In a pragmatic style of writing, Thomas provided multiple examples of how the Feres doctrine creates unfair results. “Under our precedent,” he explained, “if two Pentagon employees— one civilian and one a servicemember—are hit by a bus in the Pentagon parking lot and sue, it may be that only the civilian would have a chance to litigate his claim.” Thomas went on, saying the Feres doctrine is not only a bad rule, but also tends to be applied inconsistently.
“Feres apparently forecloses a claim for a servicemember’s injury while waterskiing because the recreational boat belonged to the military, but not for an injury while attending a rugby event caused by a servicemember’s negligent operation of an Army van,” Thomas wrote.
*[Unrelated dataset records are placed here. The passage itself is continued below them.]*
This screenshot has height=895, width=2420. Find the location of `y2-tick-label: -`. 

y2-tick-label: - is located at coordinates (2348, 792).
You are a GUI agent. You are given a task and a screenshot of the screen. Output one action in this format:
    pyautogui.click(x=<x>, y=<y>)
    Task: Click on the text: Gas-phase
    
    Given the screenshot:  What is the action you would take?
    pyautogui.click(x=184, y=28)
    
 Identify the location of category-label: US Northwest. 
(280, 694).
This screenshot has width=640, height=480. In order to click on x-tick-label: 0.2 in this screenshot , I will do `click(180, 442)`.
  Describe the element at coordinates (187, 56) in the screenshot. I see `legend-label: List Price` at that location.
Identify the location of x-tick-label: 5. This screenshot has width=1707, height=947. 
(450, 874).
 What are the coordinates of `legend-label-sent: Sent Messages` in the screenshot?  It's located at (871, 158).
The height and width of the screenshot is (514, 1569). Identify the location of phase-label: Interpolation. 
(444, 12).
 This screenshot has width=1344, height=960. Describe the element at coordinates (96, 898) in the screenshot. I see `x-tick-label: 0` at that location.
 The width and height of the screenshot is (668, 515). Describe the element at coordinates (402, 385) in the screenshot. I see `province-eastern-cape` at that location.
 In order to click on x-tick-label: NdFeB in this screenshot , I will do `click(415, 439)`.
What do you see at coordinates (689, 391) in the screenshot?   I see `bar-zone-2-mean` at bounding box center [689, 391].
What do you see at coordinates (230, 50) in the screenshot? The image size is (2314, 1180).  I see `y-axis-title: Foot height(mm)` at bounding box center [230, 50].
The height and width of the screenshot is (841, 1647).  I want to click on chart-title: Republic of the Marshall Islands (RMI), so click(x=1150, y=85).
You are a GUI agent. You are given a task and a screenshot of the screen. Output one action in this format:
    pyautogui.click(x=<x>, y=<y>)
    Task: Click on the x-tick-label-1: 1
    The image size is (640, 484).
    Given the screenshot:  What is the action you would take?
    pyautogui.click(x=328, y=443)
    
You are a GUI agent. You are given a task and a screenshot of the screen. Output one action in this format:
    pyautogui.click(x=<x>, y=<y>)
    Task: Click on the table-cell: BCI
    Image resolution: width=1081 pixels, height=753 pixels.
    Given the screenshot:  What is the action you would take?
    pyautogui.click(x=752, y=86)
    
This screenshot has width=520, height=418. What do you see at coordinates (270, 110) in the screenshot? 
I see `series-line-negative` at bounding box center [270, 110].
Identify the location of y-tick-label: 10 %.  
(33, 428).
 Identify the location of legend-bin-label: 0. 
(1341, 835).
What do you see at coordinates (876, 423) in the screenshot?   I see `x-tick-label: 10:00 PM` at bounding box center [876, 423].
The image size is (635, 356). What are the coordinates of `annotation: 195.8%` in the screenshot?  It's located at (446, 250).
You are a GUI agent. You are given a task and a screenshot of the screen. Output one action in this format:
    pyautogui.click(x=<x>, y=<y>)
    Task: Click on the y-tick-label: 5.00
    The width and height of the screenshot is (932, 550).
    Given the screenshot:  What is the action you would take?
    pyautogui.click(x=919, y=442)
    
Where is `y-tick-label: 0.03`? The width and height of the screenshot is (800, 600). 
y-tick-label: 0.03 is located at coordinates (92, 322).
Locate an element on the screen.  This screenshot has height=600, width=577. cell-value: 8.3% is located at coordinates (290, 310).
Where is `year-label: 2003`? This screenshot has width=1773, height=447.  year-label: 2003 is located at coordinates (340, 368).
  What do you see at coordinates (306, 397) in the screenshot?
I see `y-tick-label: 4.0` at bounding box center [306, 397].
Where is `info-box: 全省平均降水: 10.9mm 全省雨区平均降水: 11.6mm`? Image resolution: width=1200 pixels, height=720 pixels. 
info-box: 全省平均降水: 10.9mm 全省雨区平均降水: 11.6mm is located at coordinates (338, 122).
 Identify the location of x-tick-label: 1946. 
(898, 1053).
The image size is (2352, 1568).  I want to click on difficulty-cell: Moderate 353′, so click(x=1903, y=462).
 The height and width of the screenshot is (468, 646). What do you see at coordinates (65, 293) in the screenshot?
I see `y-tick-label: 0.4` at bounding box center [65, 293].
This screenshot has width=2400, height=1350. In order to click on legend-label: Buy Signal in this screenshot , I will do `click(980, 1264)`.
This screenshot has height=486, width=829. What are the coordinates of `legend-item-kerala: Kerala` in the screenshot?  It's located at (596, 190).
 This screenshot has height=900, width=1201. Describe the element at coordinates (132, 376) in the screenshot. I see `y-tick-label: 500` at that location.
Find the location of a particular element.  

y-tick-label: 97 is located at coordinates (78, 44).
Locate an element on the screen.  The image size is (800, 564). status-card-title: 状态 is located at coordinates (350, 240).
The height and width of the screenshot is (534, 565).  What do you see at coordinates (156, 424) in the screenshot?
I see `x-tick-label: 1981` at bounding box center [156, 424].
Justice Thomas also had words for a Court that he suggested is more concerned with stare decisis than it should be. Criticizing a bench that may have chosen to avoid Doe’s case, “because it would require fiddling with a 70-year-old precedent that is demonstrably wrong,” Thomas schooled his colleagues, “But if the Feres doctrine is so wrong that we cannot figure out how to rein it in, then the better answer is to bid it farewell.” Remarking that “there is precedent” for throwing out a wrong-footed precedent, Thomas listed numerous cases in which the Court has done just that, including Korematsu v. United States, Brown v. Board of Education, and Erie R. Co. v. Tompkins.
He urged the court to follow that approach.